The parade started at 3:30, and it slowly moved forward. I looked for the library banner but didn’t see it. Margy, a friend, stopped to chat, and she hadn’t seen the library’s banner either. When the last of the floats and the marchers had passed, and it was time for the ambulances and fire trucks, I knew that I had missed the library contingency, but how? I had watched everyone pass. Or so I thought.
Well, it seemed I would have to march down the long hill into town, but I would not be part of the parade, and I wouldn’t have any candy to throw. “Penance for my sins,” I thought as I hustled down the hill as fast as my stiff knees would allow.

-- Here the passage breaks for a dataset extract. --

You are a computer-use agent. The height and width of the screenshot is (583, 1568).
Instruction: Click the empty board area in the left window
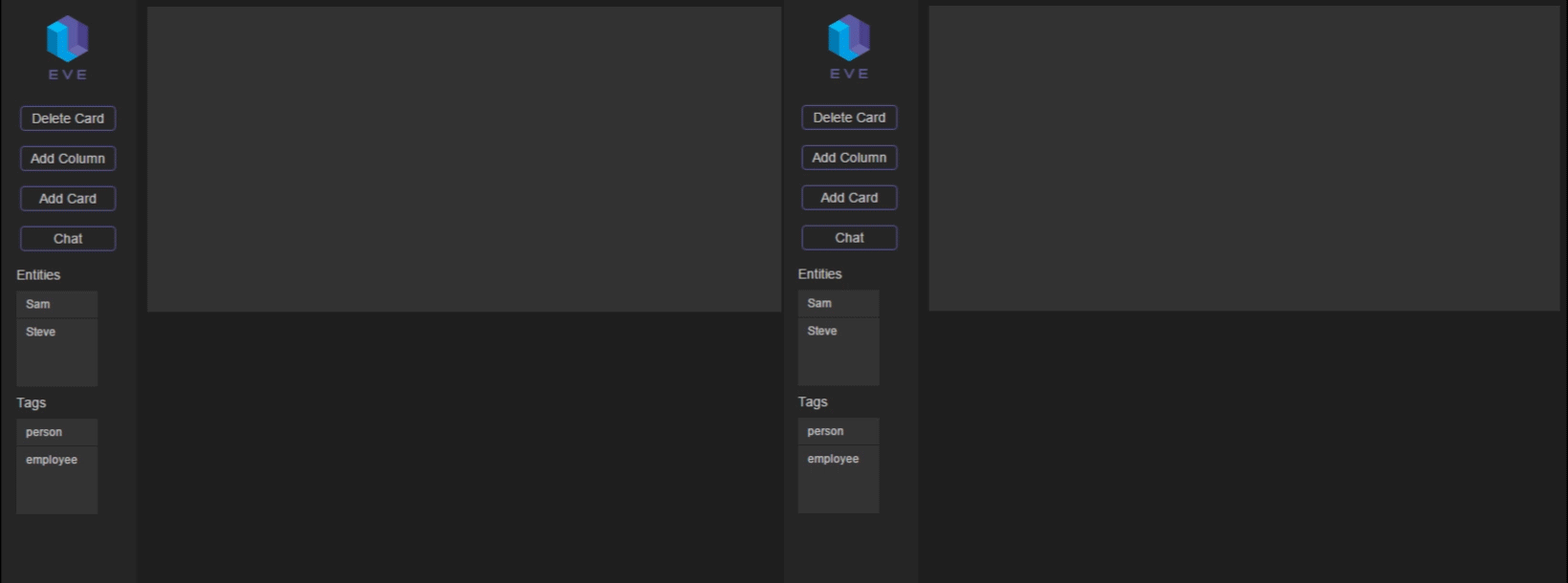click(x=464, y=160)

Seeing the family of some of the children slated to march with the library banner, I stopped and asked, “Has the library crew marched past?”
“Oh, yes!” they assured me. “They were right after the veterans.”
“Son of a biscuit,” I thought, feeling sheepish. “How in the world had I missed them?”
When I got to the bottom of the hill and spotted two of the trustees, Mary Jane and Liz, returning to their car, I found out what had happened.
“We were across the street at the bank,” Mary Jane said, “And we were directed to march right behind the veterans.”
“We’re so sorry you missed us,” Liz said.
Me, too! From where I was sitting, I had not been able to see the bank or the library banner.
Ah, well. Clif got some decent pictures, and after the parade, we went over to Mary Jane’s house where we had her fabulous baked ziti—a recipe from the incomparable America’s Test Kitchen—garlic bread, salad, and good conversation.
Next year, I will be sure to check the bank’s parking lot. (I’ll also bring my cell phone, which I had left in the car.) After all, it would be very hard to miss, two years in a row, marching with the library banner and throwing candy.